§ The problem: The line containing "You are a GUI" marks the start of the required copy, which runs to the final line of the entries; return those lines exactly, without any pictures.

===== Provided data

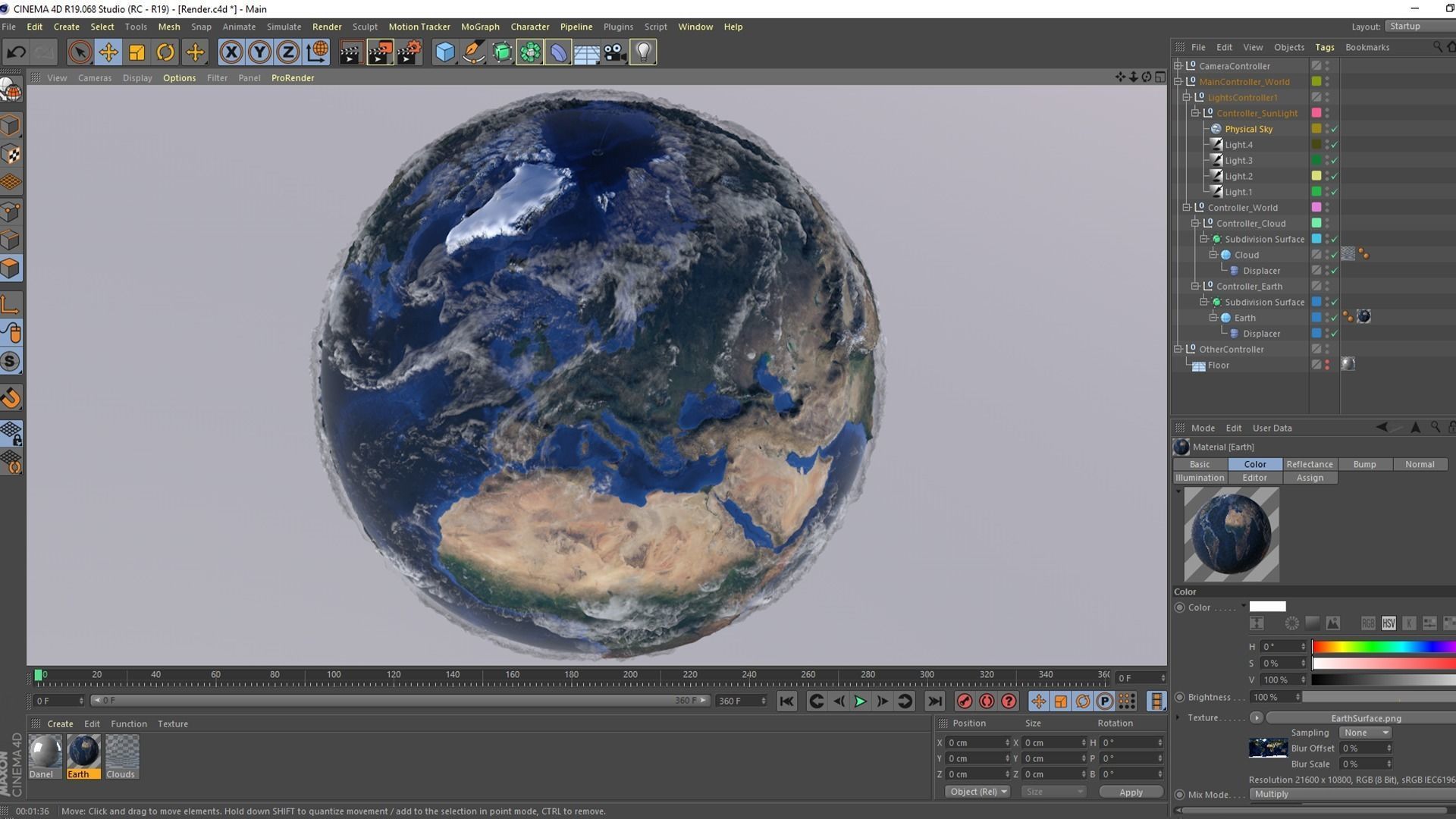The height and width of the screenshot is (819, 1456).
Task: Toggle the Physical Sky enable checkmark
Action: click(x=1335, y=129)
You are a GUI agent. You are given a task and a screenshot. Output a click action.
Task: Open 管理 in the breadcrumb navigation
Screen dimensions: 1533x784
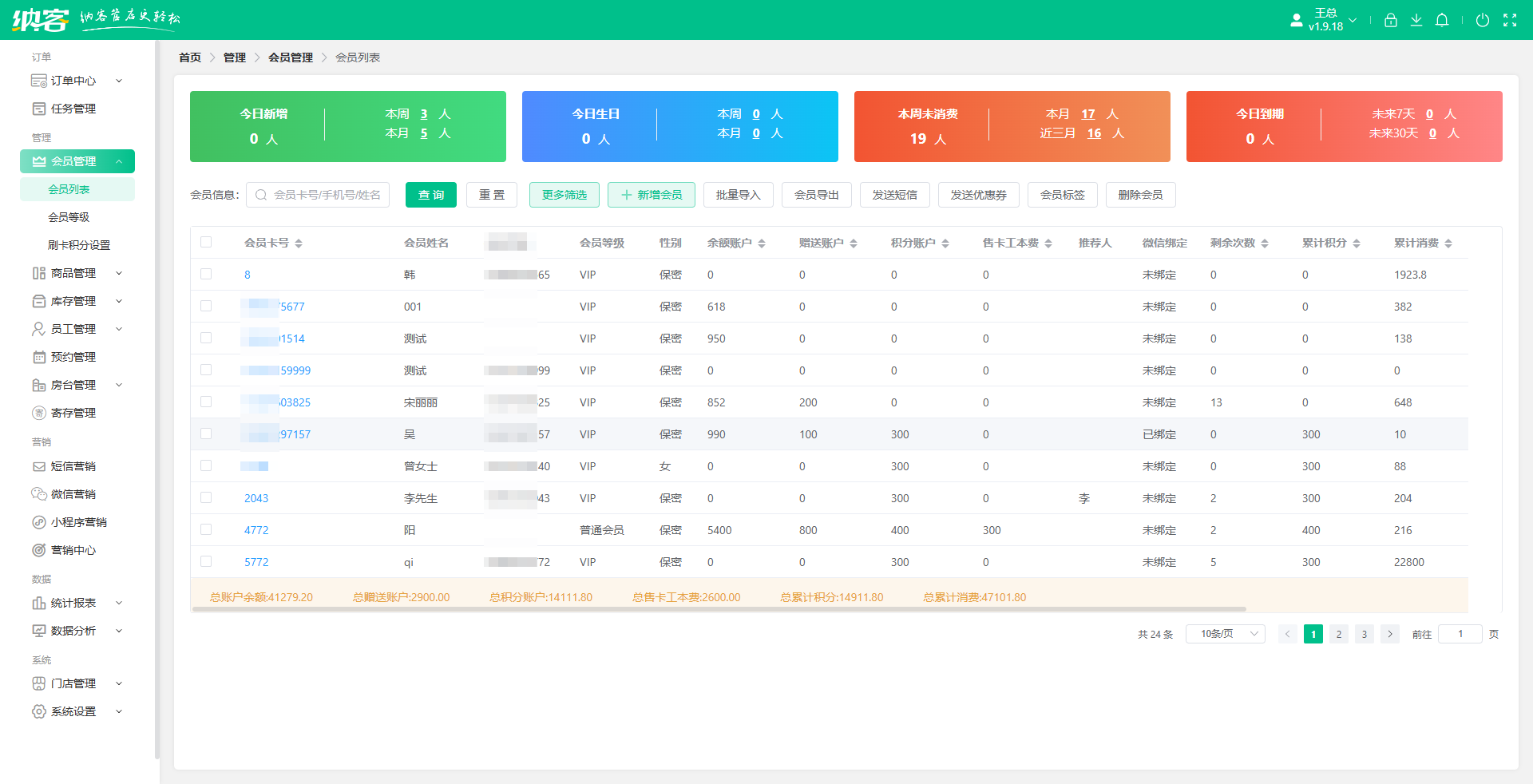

==========

§ Exercise output:
You are a GUI agent. You are given a task and a screenshot. Output a click action.
Task: Open 管理 in the breadcrumb navigation
Screen dimensions: 1533x784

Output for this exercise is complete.